ABOUT THIS TASK
Please give back only the lines below from the one containing "This screenshot has height=395, width=381." to the one containing "You are a computer-use", each repeated word for word, both ends included.
━━━ SUPPLIED MATERIAL
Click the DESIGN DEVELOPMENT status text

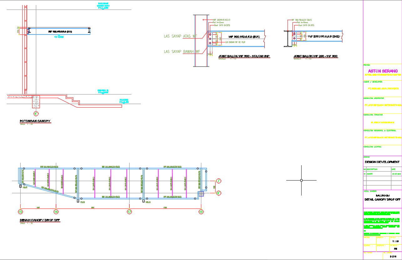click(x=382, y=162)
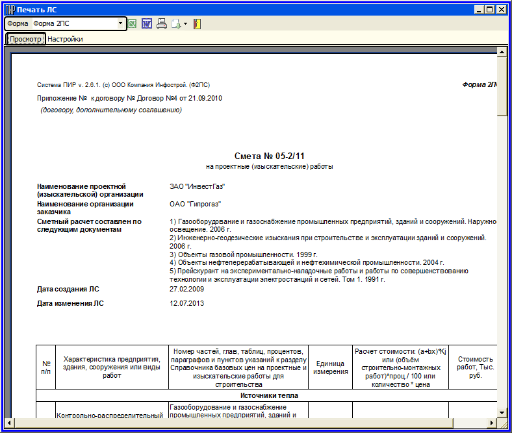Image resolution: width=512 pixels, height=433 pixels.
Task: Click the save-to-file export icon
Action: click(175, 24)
━━━━━━
━━━ SUPPLIED MATERIAL
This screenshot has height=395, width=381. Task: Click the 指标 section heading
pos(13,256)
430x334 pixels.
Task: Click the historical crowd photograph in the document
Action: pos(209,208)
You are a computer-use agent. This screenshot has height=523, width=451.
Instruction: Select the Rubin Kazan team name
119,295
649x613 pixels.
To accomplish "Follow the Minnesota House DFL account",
━━━━━━
ANSWER SPACE
This screenshot has height=395, width=381. Task: Click the 指标 section heading
pos(13,256)
430x334 pixels.
Task: Click the historical crowd photograph in the document
Action: pos(209,208)
You are a computer-use agent. This screenshot has height=523, width=451.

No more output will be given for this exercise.